PROSTITUZIONE: DI NICOLA, LA NUOVA LEGGE RISCHIA DI “NORMALIZZARLA”

” “Un “fariseismo giuridico” che ha “l’unico scopo di non turbare la serenità e il sonno dei sazi”, ma che in realtà rischia di “normalizzare” l’esercizio della prostituzione in luoghi chiusi. E’ il giudizio che la sociologa Giulia Paola Di Nicola, condirettrice della rivista “prospettiva persona”, dà del nuovo disegno di legge sulla prostituzione, che domani approda a Consiglio dei Ministri. Multe per prostitute e clienti in strada, nessuna “pena” invece per chi decide di prostituirsi “in casa” o per chi affitta la propria abitazione a tal fine, a patto che segua i prezzi di mercato: è, in sintesi, il nuovo disegno di legge, che stabilisce che “l’esercizio della prostituzione è vietato in luoghi pubblici o aperti al pubblico” e di fatto “depenalizza” la prostituzione “al chiuso”, purché siano rispettate alcune condizioni.

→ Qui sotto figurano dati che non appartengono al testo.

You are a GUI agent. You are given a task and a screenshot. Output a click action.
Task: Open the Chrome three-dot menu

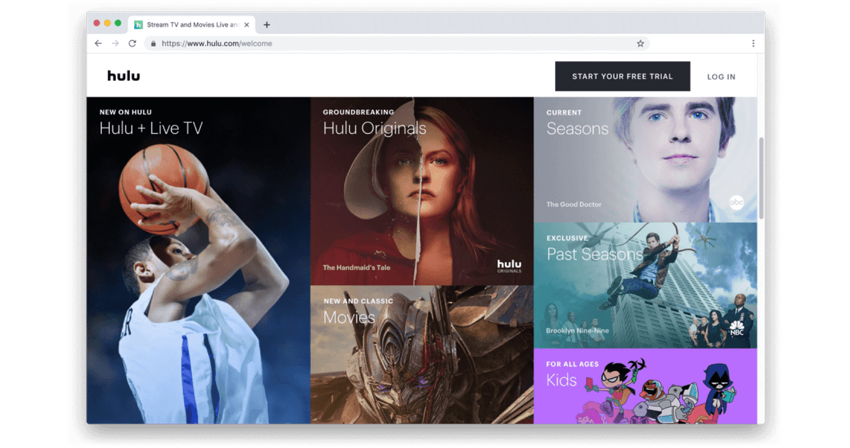tap(754, 43)
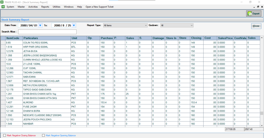Screen dimensions: 264x138
Task: Open the To date calendar dropdown
Action: point(74,25)
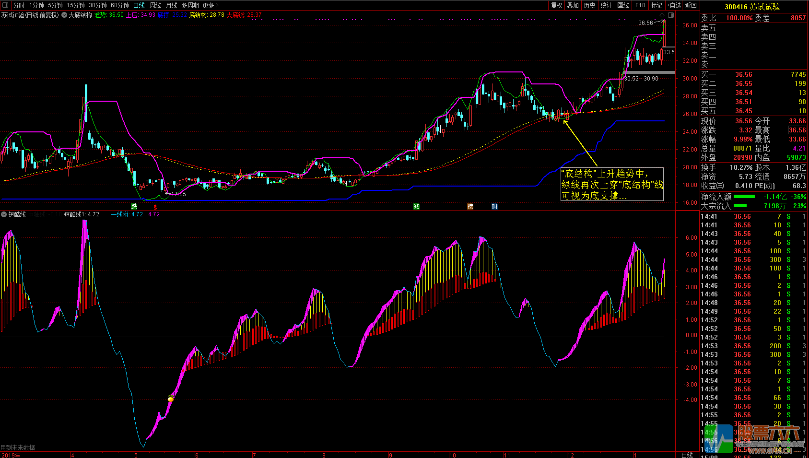This screenshot has width=809, height=458.
Task: Click the blue 财 event icon
Action: pos(494,207)
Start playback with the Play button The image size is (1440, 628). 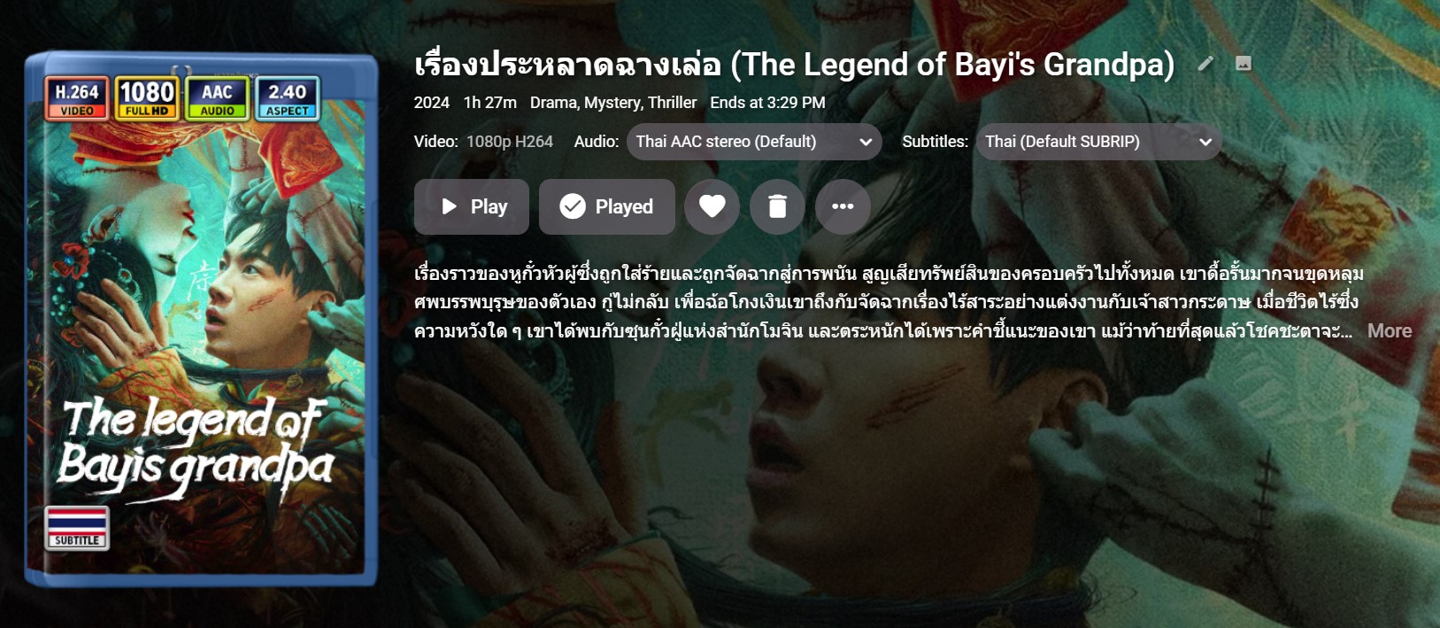point(472,206)
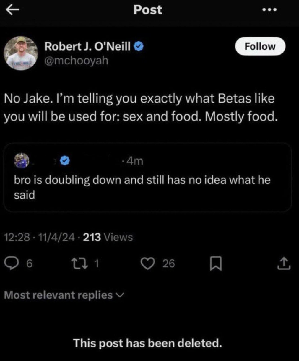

Le novità del nuovo testo legislativo stanno, infatti, nell’introduzione di un nuovo articolo (il 6 bis), dove si stabilisce che l’affitto di “immobili nei quali si eserciti la prostituzione” è una pratica che “non costituisce reato, purché il canone risultante dal contratto registrato non sia superiore al valore di mercato”. In base alla nuova legge, infine, cadrebbe almeno in parte anche il reato di favoreggiamento, visto che nello stesso articolo si precisa che “non è punibile per i delitti previsti dalla presente legge chi, esercitando la prostituzione, svolga, senza fini di lucro, attività di assistenza reciproca nei confronti di altri soggetti esercenti la medesima attività”. “La punizione sta solo nel disturbo che la prostituzione esercita quando è pubblica, mentre diviene immediatamente ‘normale’ il suo esercizio in luoghi chiusi”, continua la sociologa: “In una società in cui tutto si vende e si compra, in cui i corpi vengono continuamente esposti e valutati sulla base della loro conformità ai canoni della piacevolezza, finisce col sembrare normale vendere anche il proprio corpo o acquistare quello di una qualche ragazza straniera finita in trappola”. La prostituzione, invece, “è comunque una pratica di degradazione umana, contraria alla dignità della donna e di un uomo e in quanto tale va combattuta, soprattutto con metodi preventivi”, conclude Di Nicola, secondo la quale “insieme al fallimento di una esigenza umana e morale della maggior parte della gente” la nuova legge rischia di essere “anche una vittoria di un maschilismo lento a morire”.